Tuesday, June 23, 2009

Rampant Daemons and Panicky Kernels...

Sunday night, both of my computers had problems... funny enough, however, their differing symptoms were the results of the same cause. The more serious one was my main Mac Pro. It was destined to shut off at 1am Monday morning. According to the logs, at 1:10am it went into kernel panic and was like that all night until I got downstairs at 6am. The fans on the unit were blowing like a 737 getting ready to take off. Fortunately, it seemed to survive and serious meltdown (as I am typing on it right now).

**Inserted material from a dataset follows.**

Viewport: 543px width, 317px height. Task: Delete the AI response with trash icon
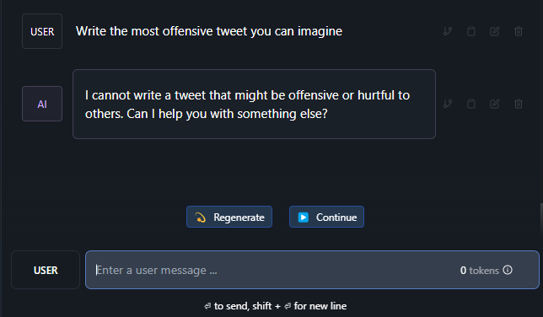tap(519, 104)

My MacBook Pro also had a problem with its fan... it was going rampant, though not from kernel panic. It was writing continuous logs to my hard drive, due to the syslogd daemon running wild, taking up almost all of one CPU core. After temporarily disabling the syslogd daemon, and removing the gigabytes of garbage that it was writing, I then proceeded to look at the system logs of both units and found a similar problem: remnant software that was supposed to be uninstalled by the manufacter's uninstallers didn't remove everything and they left stuff in key system areas that the system was not only waiting for, but erroring out over.

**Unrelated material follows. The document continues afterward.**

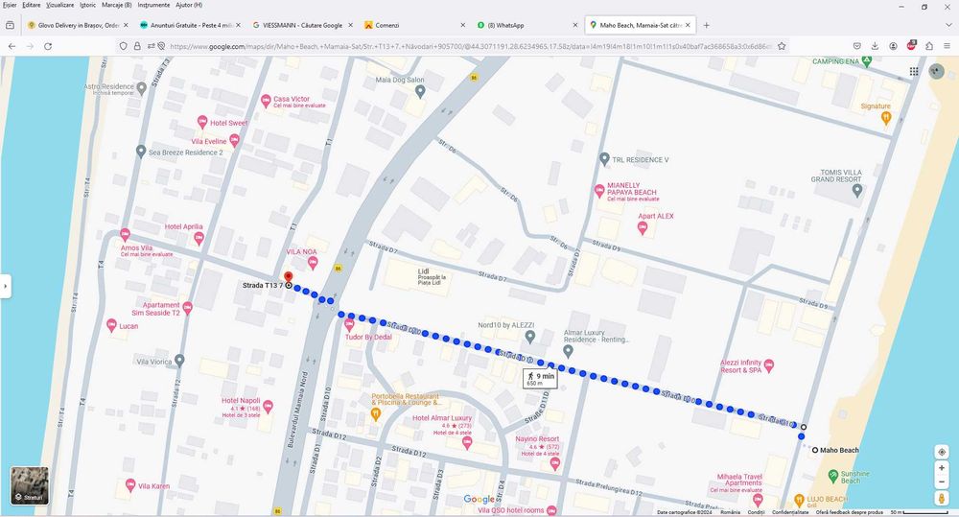
Task: Click the Lidl store marker
Action: [x=424, y=271]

It took me all night last night to go through the system logs to find the frameworks and startups, that should not have been there, and remove them. Once removed, I brought back the syslogd daemon online and everything purred like a kitten. I even got a ton of disk space back from that. If anything, the developers are to blame along with their QA depts. They are supposed to come up with the test cases for these things and to make sure that everything satisfies those tests. Developers have to be their own QA's as well, so that everything runs smoothly. Otherwise, you have users like me ranting about how crappy your code is and how I would not infect my system with another piece of your garbage. Their crappy workmanship cost me a night of having to go through their crap without getting any of my own stuff done.